Não havia como o diretor resistir. Casanova arrancou a ponta do charuto com um cortador prateado e ofereceu um isqueiro de gás butano. Após a primeira baforada, Casanova achou que era a “hora do bote”. Muito tranquilamente começou a descrever as lucrativas atividades da Empresa promotora de eventos que ele representava. Contou sobre grandes realizações que tinham tido naquele ano com tal riqueza de detalhes que o diretor da empresa alimentícia chegou até mesmo acreditar que tinha lido alguma coisa a respeito no jornal. Explicou pormenorizadamente que o próximo evento que realizariam seria o maior de todos, um evento histórico, uma oportunidade única para a empresa alimentícia. Era quase como se a parceria proposta por Casanova fosse um favor que ele concedia a um amigo tão querido. Antes que o diretor da empresa alimentícia se manifestasse, Casanova completou:

- O único “porém” é que o pagamento só poderemos fazer após o evento, pois precisamos investir toda nosso capital de giro na operação. Sabe como é, com essa crise toda, anda difícil captar no sistema financeiro. (Observação: essa história se passou nos anos 90, durante as crises financeiras que abalaram o Brasil. E antes da lei anti-fumo!)

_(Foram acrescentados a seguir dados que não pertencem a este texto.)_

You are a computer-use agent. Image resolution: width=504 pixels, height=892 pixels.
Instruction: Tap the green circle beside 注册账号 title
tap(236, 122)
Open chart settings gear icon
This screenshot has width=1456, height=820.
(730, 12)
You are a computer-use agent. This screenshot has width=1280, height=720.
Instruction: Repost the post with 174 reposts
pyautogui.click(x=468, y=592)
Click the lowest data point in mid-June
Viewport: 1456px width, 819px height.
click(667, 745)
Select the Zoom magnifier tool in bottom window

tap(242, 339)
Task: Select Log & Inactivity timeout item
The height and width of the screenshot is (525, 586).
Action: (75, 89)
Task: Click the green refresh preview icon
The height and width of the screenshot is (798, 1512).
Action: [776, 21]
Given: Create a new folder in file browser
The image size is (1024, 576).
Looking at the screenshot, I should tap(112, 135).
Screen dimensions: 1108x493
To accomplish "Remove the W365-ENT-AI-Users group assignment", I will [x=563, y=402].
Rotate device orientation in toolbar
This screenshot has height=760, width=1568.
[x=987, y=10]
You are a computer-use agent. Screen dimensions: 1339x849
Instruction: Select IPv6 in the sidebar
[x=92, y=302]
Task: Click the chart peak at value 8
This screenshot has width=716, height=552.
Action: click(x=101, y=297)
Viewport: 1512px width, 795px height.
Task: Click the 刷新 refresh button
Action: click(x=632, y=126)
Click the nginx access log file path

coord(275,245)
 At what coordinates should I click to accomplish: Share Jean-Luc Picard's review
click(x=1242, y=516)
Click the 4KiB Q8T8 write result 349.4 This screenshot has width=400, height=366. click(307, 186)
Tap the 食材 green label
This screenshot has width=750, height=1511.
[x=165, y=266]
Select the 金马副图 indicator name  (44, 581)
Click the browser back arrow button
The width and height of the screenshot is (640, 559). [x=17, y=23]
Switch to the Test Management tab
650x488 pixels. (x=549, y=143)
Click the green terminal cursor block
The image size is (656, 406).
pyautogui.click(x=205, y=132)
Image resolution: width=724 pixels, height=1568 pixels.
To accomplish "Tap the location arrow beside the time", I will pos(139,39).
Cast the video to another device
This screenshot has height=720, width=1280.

O diretor da empresa alimentícia nem ouviu o “porém de Casanova” e aceitou todos os termos, comprometendo-se a servir a alimentação necessária ao evento: café da manhã, almoço, jantar, coffee break por um dia.

E assim foram as demais negociações de Casanova. Todas bem sucedidas. Sempre bem vestido, ele almoçou ou jantou nos melhores restaurantes da cidade, pagou as contas e ofereceu charutos para cada um dos fornecedores do evento. E todos eles concordaram em prestar serviço sem receber antes do final do evento.

Só faltava um detalhe a ser acertado: o Centro de Convenções. O problema é que a Empresa já havia alugado o Centro de Convenções por duas ocasiões e nunca tinha quitado os alugueis. Por conta disso, o Administrador do Centro de Convenções estava irredutível e não queria nem conversar. Casanova não se fez de rogado, ligou para a secretária do Administrador e deixou recado dizendo que na semana seguinte estaria lá para conversar pessoalmente, nem que precisasse acampar na frente do Centro de Convenções.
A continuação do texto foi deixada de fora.